緑一面の絶景を見下ろす山麓の家








緑一面の絶景を
見下ろす山麓の家
比叡山の絶景を望む緑に包まれた環境を生かす
F邸が立つのは比叡山のふもと。京都の中心部から叡山鉄道で北上した終点駅近くにあたる緑あふれる山麓で、週末には川遊びに訪れる人も多い場所だ。傾斜のある土地の高い位置に家を建てたことにより、そのLDKから見下ろす風景はまさに絶景。四方を山に囲まれ、自然の懐に包まれたような安心感がある。また、雲海が広がる朝の景色も幻想的だ。京都御所周辺から電車で約15分の場所にありながら、天空に来たような清々しさを感じる。
「週末は山々を見渡すバルコニーで朝食をとり、そのまま数時間過ごしてしまうことも。6年前に洛中(京都中心部)から越してきたときには3mくらいだった家の周りのクヌギやナラが、今では8m以上に生長しています」とご主人。「芝生を植えなくてはと思っていた裏庭には苔が生え、和室の窓からの景色も緑一面になりました」。
家づくりを始めた当初から、そんな恵まれた自然環境を生かすため、開口部が大きくて多い――どの部屋からも緑を取り込める設計を希望していた。出来上がったのは、大開口のある1階のLDKに加えて、1階にも2階にも屋外で過ごせるバルコニーやテラスを設けた開放感のある家。2階の寝室と和室の屋根の間にある屋上テラスからは月がよく見える。ご夫妻は今、この山荘でしかかなわない暮らしを楽しんでいる
手がかかるからこそ愛おしいヴィンテージカーのような家
「メンテナンスフリーとは言えません。手のかかるヴィンテージカーのような家なんです」とご主人は言う。タクシーも上ってこられないほどの高台にあり、長い階段を登らないと玄関にたどり着けない。常に湿度の高い地域のため、1時間に10分は除湿器が作動する設定にしている。しかし、誰にでもおすすめできる便利さはないが、この家にしかない快適さと代えがたい眺望がある。「都会に住み、レストランをめぐるような生活もいいとは思うのですが、ちょうど新築を考えたころにヴィンテージカーを好きになり、広いガレージと作業音が気にならない環境がほしくなったんです」というご主人の秘密基地は、地下のガレージ。その隣にはワインセラーもある。ほこりも立ち、ガソリンのにおいもするけれど、ここで作業しながら飲むお酒がいちばんおいしいとか。お供は愛車の「フィアット アバルト 850 クーペ スコルピオーネ」だ。
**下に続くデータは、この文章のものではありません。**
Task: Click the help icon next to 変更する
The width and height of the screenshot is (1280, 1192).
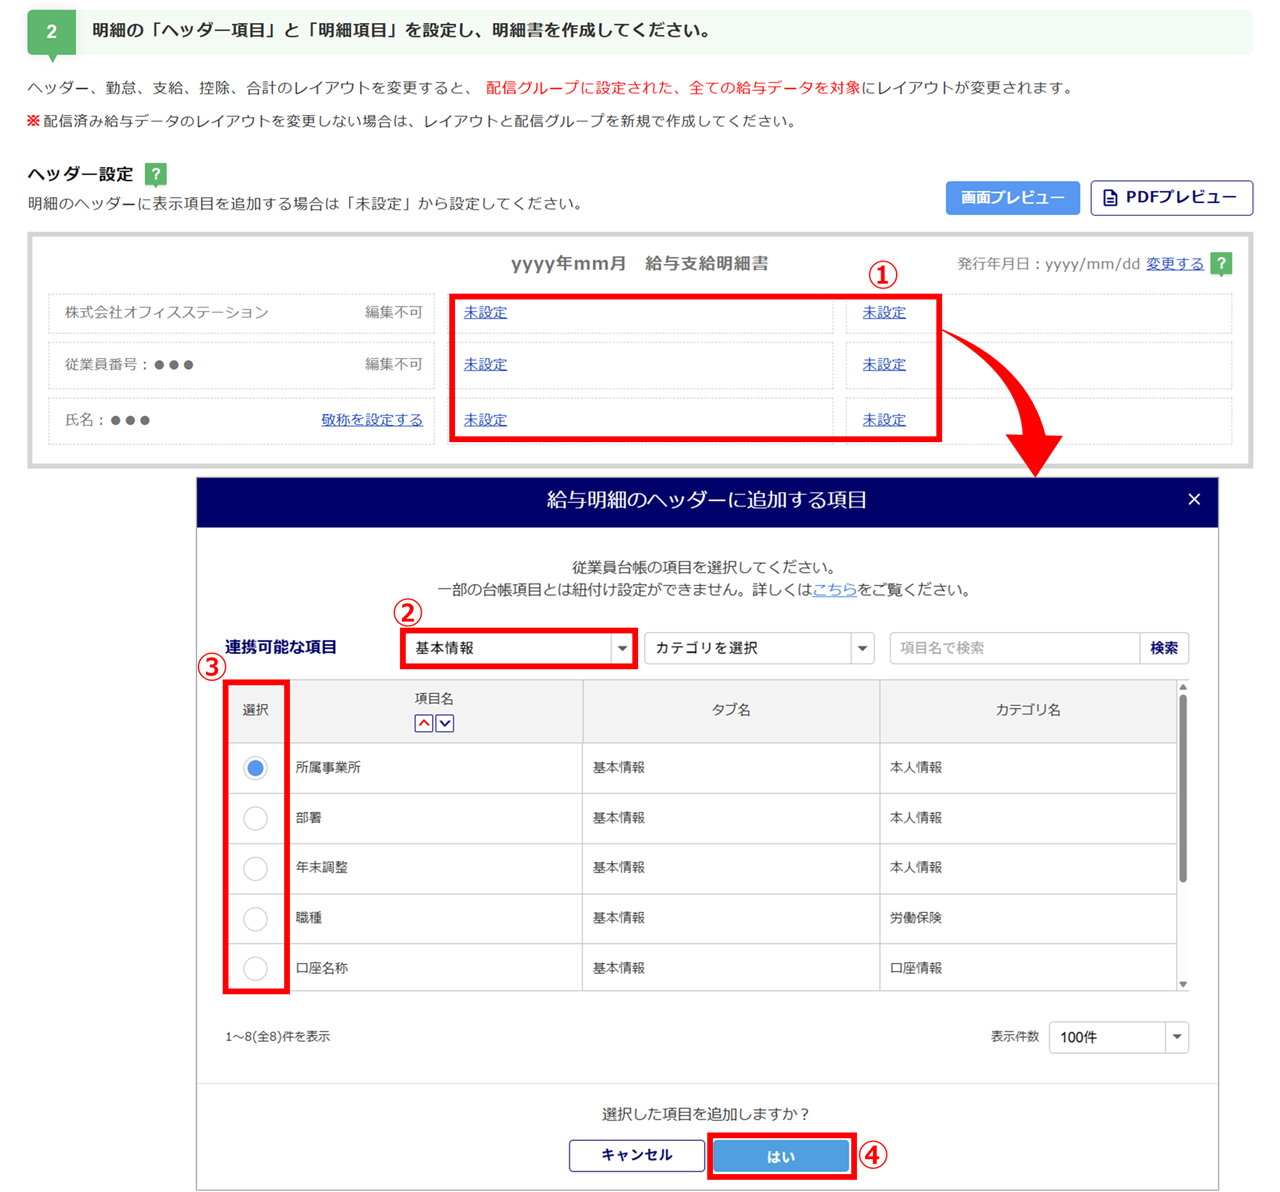Action: 1221,264
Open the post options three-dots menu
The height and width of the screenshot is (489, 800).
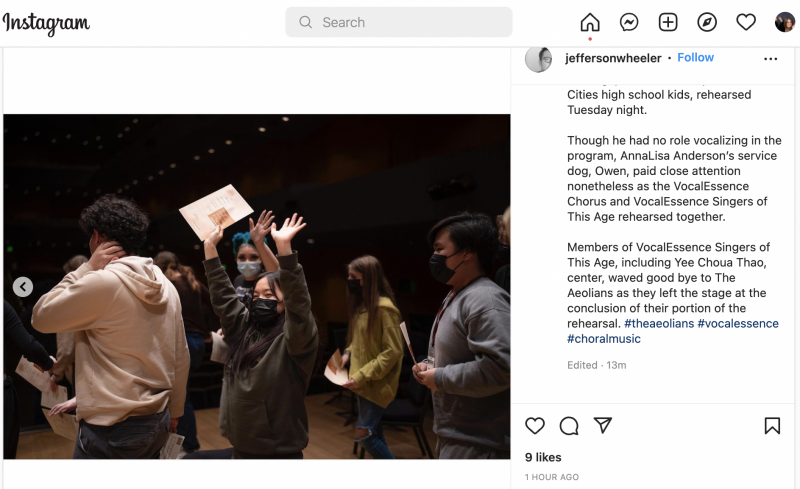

工具が詰まった棚はご主人が自らつくった。リビングにある薪を保管する棚やワインクーラーをつくりつけたテーブルなども、用途に合わせて自分で設計したそう。「この家に住む前は何もできなかったのですが、必要に迫られて(笑)。冬には薪を割り、今では何でもつくれるようになりました」とご主人は胸を張る。
特別な時間が生まれる場所を自分たちが築き、住み継ぐ
多趣味なご主人は、知り合いから譲り受けたヨットも所有している。「これも40年以上前のヴィンテージで、不具合も多いのですよ」と愛しそうに話す。また、ご夫妻で趣味としているロードバイクでサイクリングをすることも多いが、平坦な道ばかりでは飽きてしまうと語る。「この周辺は峠の登りが厳しいけれど、その先に見える風景は格別です」。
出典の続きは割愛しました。